The following fields are defined in the technical field component template and should always be used:

  • @timestamp: the ISO timestamp of the alert event. For the lifecycle rule type helper, it is always the value of startedAt that is injected by the Kibana alerting framework.
  • event.kind: signal (for the changeable alert document), state (for the state changes of the alert, e.g. when it opens, recovers, or changes in severity), or metric (individual evaluations that might be related to an alert).
  • event.action: the reason for the event. This might be open, close, active, or evaluate.
  • tags: tags attached to the alert. Right now they are copied over from the rule.
  • rule.id: the identifier of the rule type, e.g. apm.transaction_duration
  • rule.uuid: the saved objects id of the rule.
  • rule.name: the name of the rule (as specified by the user).
  • rule.category: the name of the rule type (as defined by the rule type producer)
  • kibana.rac.alert.producer: the producer of the rule type. Usually a Kibana plugin. e.g., APM.
  • kibana.rac.alert.id: the id of the alert, that is unique within the context of the rule execution it was created in.
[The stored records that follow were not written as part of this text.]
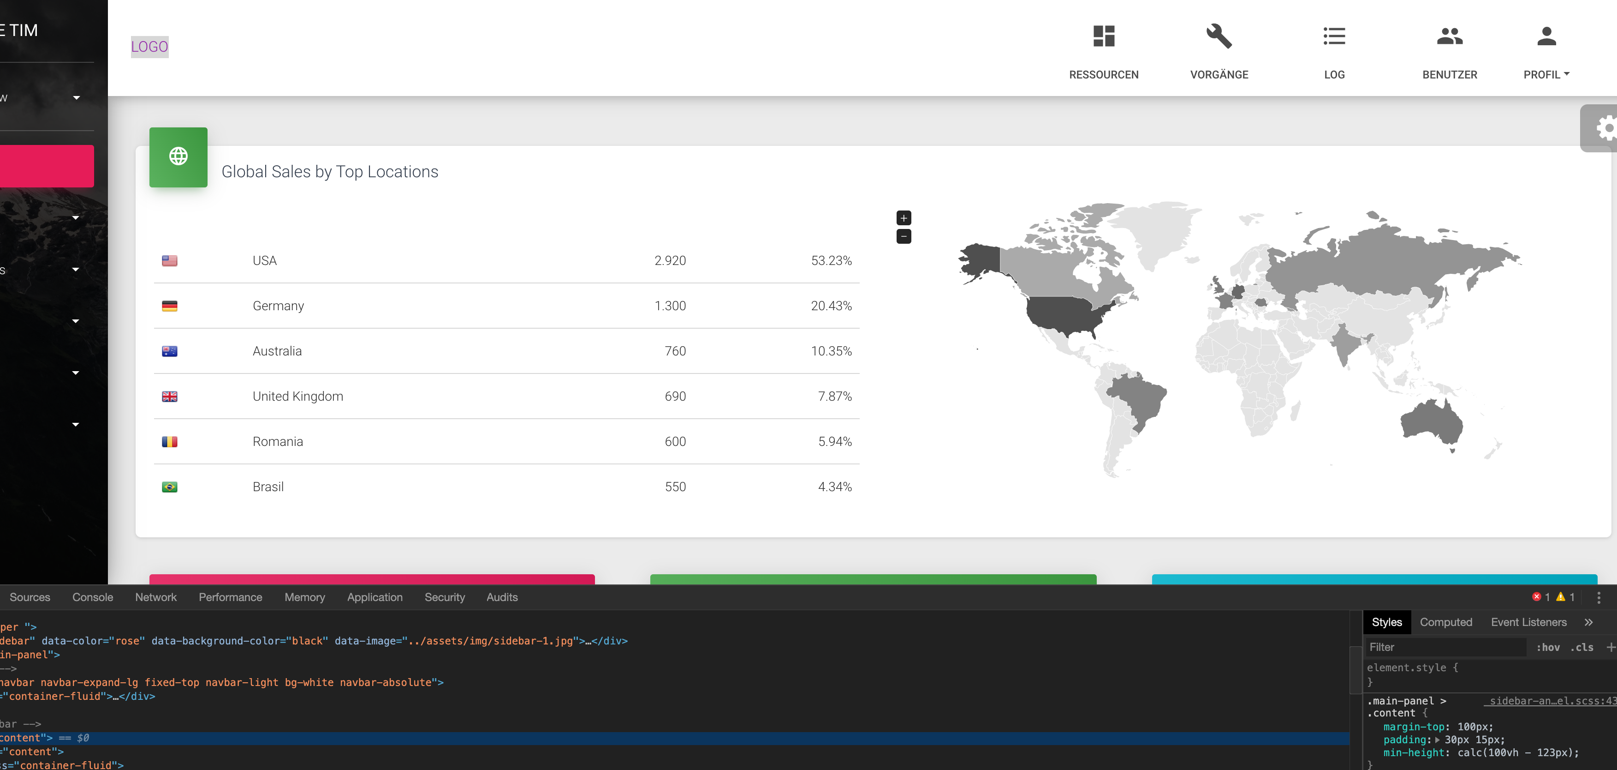Click the green globe card icon
Image resolution: width=1617 pixels, height=770 pixels.
[178, 157]
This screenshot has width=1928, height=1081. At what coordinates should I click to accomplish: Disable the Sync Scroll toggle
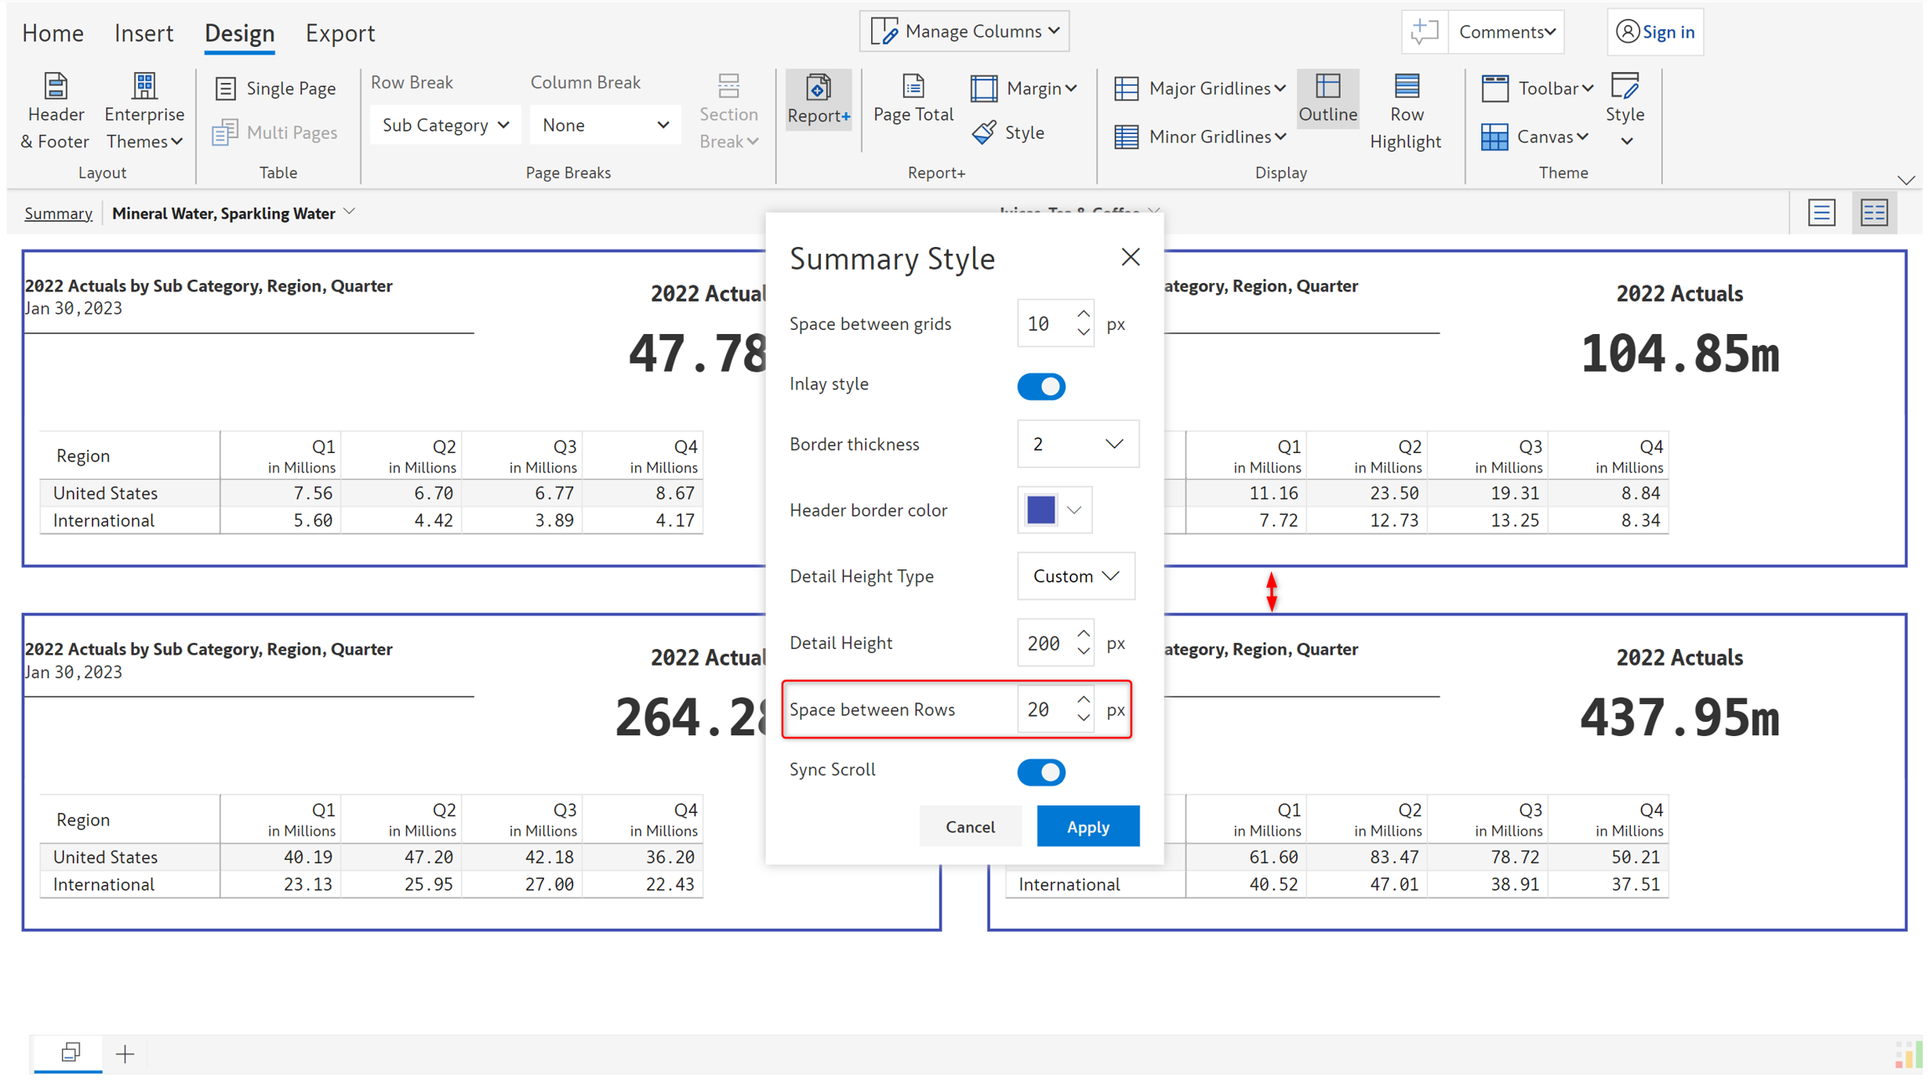(x=1041, y=771)
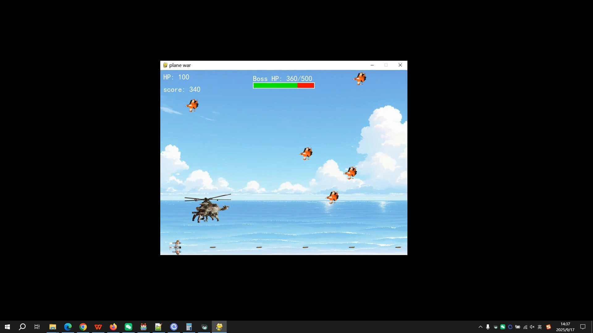This screenshot has height=333, width=593.
Task: Open Task View on the taskbar
Action: pos(37,327)
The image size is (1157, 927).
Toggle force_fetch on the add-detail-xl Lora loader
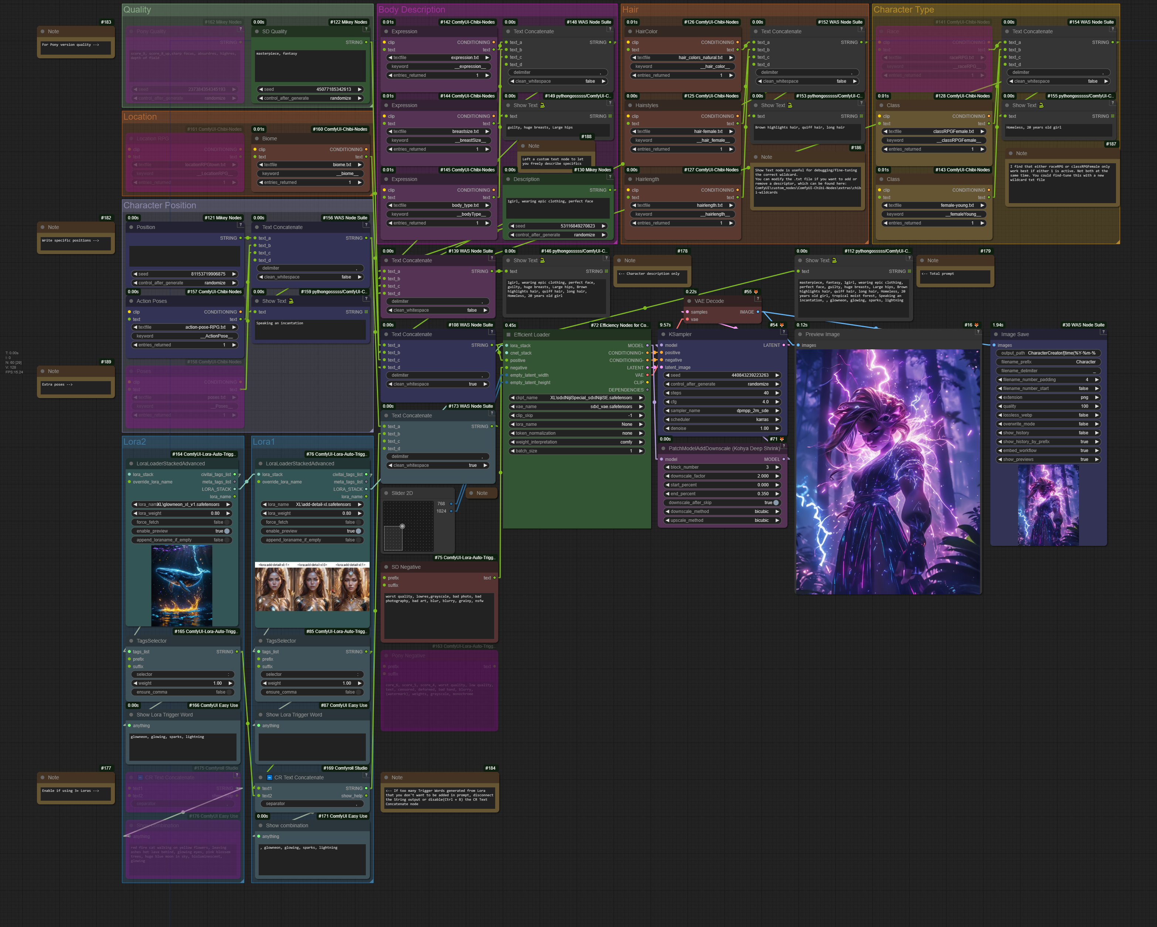[x=358, y=522]
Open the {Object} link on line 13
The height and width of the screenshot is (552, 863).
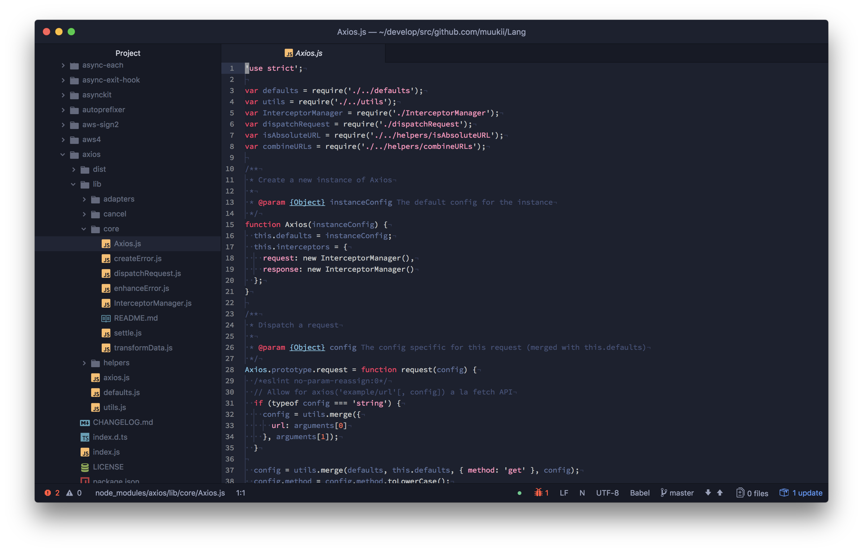tap(307, 202)
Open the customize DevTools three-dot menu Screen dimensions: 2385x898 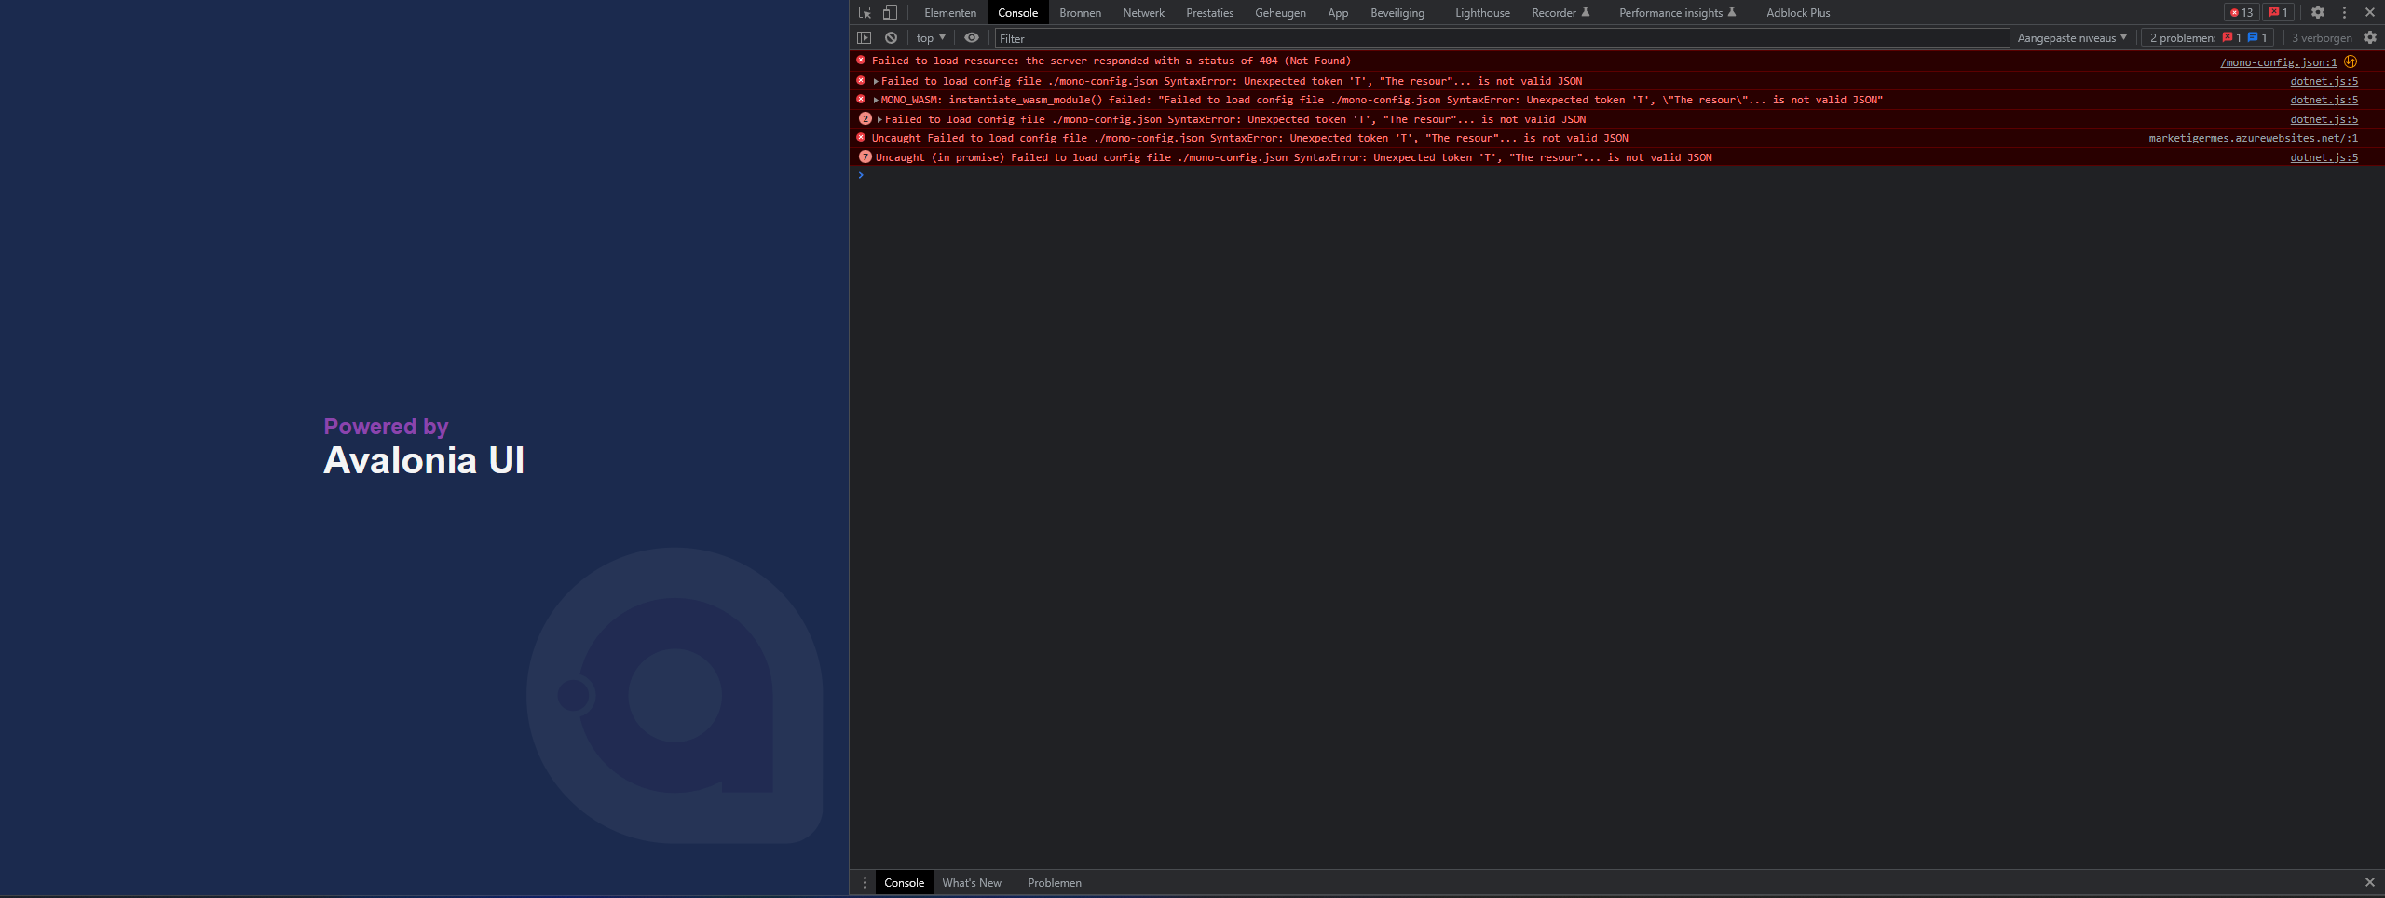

E.g., for a rule that monitors latency for all services in all environments, this might be opbeans-java:production.
  • kibana.rac.alert.uuid: the unique identifier for the alert during its lifespan. If an alert recovers (or closes), this identifier is re-generated when it is opened again.
  • kibana.rac.alert.status: the status of the alert. Can be open or closed.
  • kibana.rac.alert.start: the ISO timestamp of the time at which the alert started.
  • kibana.rac.alert.end: the ISO timestamp of the time at which the alert recovered.
  • kibana.rac.alert.duration.us: the duration of the alert, in microseconds. This is always the difference between either the current time, or the time when the alert recovered.
  • kibana.rac.alert.severity.level: the severity of the alert, as a keyword (e.g. critical).
  • kibana.rac.alert.severity.value: the severity of the alert, as a numerical value, which allows sorting.
  • kibana.rac.alert.evaluation.value: The measured (numerical value).
  • kibana.rac.alert.threshold.value: The threshold that was defined (or, in case of multiple thresholds, the one that was exceeded).
  • kibana.rac.alert.ancestors: the array of ancestors (if any) for the alert.
  • kibana.rac.alert.depth: the depth of the alert in the ancestral tree (default 0).
  • kibana.rac.alert.building_block_type: the building block type of the alert (default undefined).